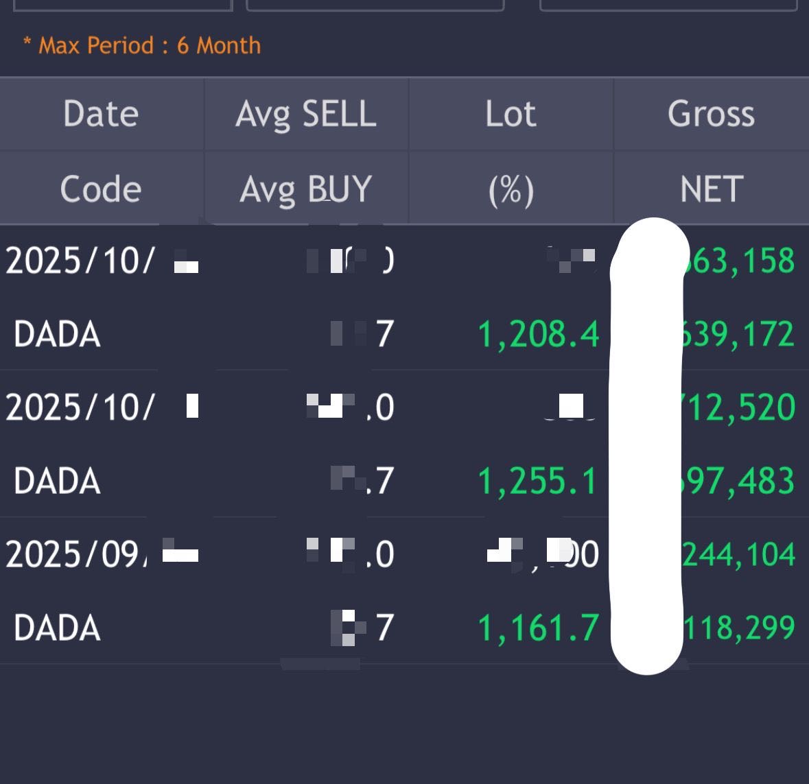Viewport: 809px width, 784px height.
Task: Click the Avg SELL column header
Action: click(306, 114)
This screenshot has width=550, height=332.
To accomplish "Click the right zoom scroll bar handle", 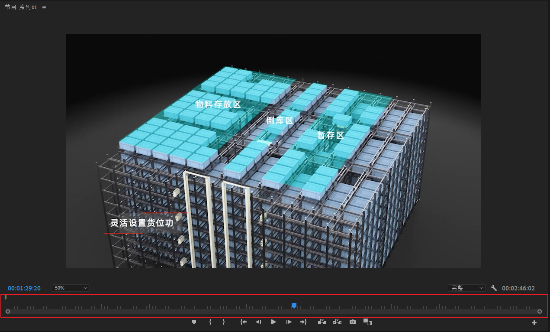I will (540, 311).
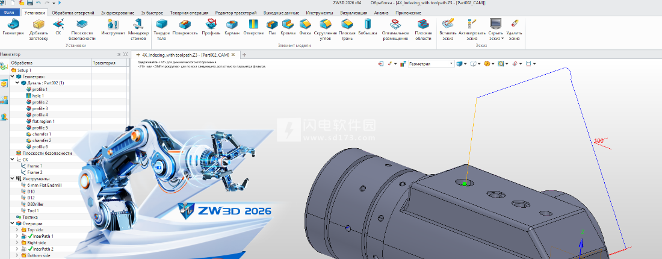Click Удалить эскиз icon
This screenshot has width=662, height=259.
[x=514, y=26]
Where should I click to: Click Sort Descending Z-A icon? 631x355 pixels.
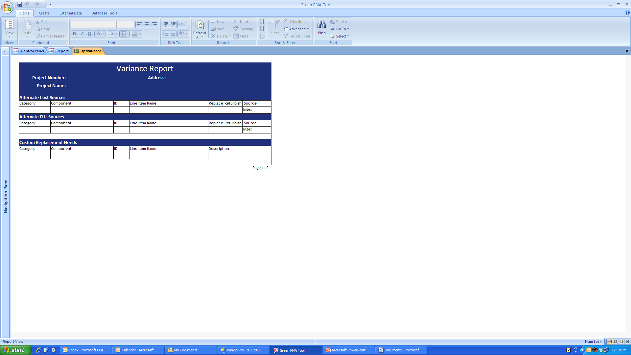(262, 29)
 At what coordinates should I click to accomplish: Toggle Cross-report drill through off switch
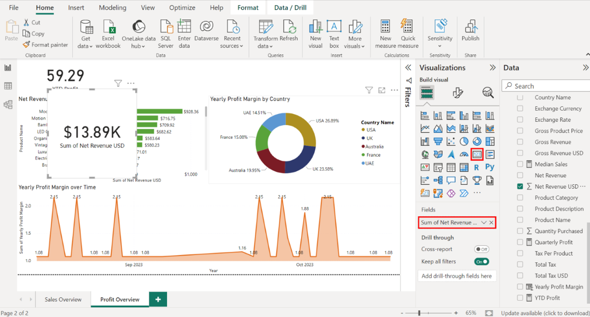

==================================================

Can you filter the material above down to only the lines that contain the word "should", copying each of those lines in full?

Where should I click to: Click Sort Descending Z-A icon? 631x355 pixels.
 At what coordinates should I click to accomplish: Toggle Cross-report drill through off switch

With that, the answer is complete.